■ Work to be completed:
Leaving out all pictures, write out word for word the lines from the one containing "Task: Click the Create media type button" to the end of the data below.

■ Stored data:
● ● ●

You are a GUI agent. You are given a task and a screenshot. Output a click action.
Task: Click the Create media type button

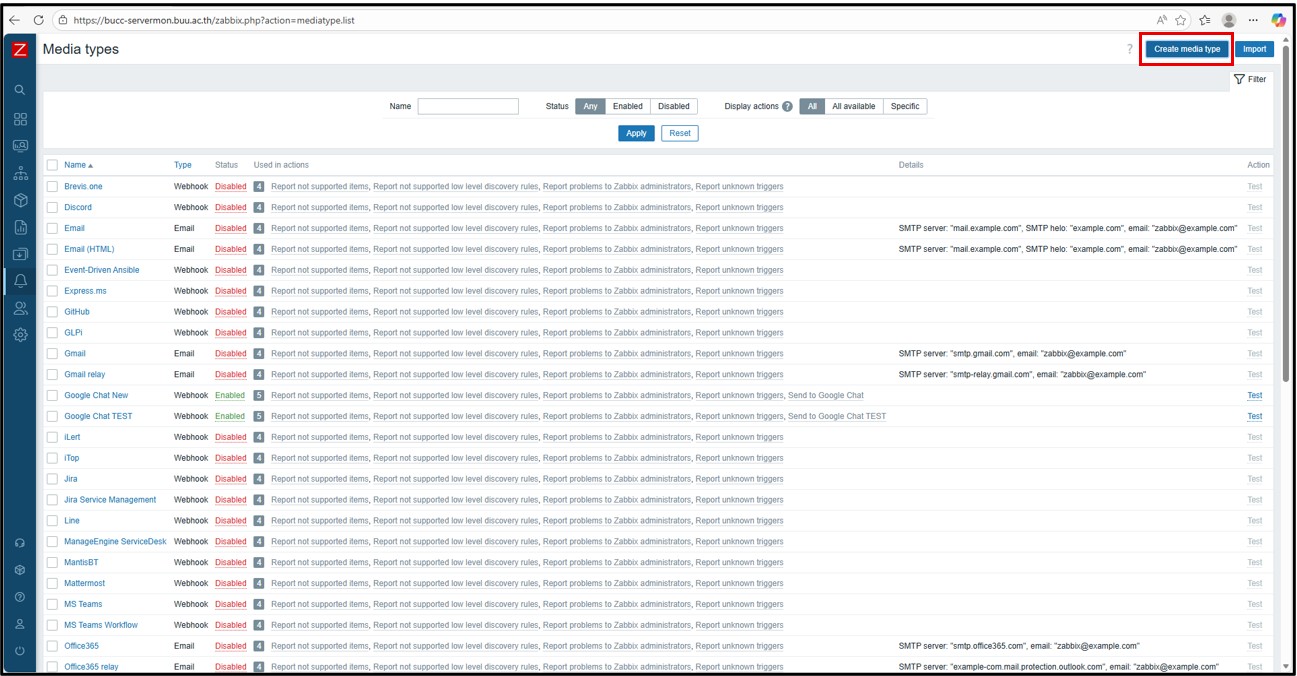pyautogui.click(x=1186, y=49)
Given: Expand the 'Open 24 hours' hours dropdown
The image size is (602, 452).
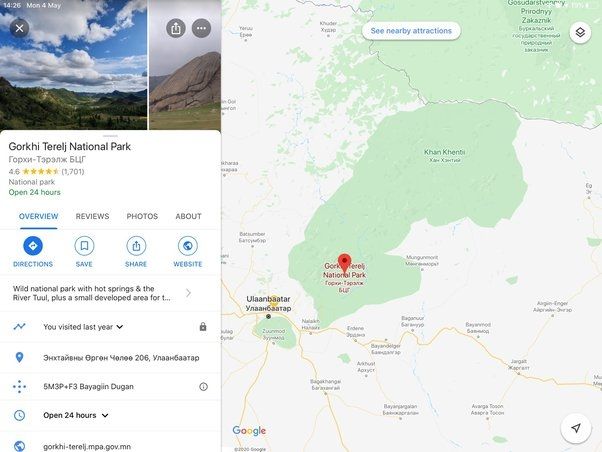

● ● ●

■ Task output:
Task: Click the Create media type button

pyautogui.click(x=1186, y=49)
Given: Expand the 'Open 24 hours' hours dropdown
The image size is (602, 452).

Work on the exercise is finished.